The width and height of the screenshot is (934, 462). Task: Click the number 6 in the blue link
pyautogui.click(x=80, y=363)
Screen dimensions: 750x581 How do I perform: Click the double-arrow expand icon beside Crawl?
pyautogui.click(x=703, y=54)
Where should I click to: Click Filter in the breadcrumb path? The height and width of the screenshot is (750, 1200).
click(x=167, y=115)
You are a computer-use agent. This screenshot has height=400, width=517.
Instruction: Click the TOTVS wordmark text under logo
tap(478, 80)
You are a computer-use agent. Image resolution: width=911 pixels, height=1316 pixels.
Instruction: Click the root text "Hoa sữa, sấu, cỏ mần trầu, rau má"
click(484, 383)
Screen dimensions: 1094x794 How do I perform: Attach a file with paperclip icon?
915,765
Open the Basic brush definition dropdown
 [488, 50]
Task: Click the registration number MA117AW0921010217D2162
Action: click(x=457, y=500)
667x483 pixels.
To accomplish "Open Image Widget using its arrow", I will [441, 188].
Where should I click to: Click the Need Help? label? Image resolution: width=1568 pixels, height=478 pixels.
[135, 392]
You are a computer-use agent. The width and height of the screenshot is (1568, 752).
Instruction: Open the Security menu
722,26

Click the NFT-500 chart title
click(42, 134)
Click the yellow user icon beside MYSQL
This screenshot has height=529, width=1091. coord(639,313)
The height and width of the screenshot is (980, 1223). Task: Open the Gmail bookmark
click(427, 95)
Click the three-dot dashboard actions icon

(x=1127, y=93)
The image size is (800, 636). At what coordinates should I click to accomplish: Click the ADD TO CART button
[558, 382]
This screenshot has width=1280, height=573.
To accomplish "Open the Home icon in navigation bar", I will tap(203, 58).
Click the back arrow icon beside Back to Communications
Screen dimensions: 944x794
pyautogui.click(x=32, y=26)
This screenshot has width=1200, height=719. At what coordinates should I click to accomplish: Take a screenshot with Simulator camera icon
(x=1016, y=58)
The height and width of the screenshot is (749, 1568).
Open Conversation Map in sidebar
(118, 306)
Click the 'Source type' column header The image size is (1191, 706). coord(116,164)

----------------

> _What you should do_
Check each line of the listing for "computer". Show those that have it.

> _Your response_
You are a computer-use agent. This screenshot has height=400, width=517.
You are a computer-use agent. Image resolution: width=911 pixels, height=1316 pixels.
You are a computer-use agent. The width and height of the screenshot is (1568, 752).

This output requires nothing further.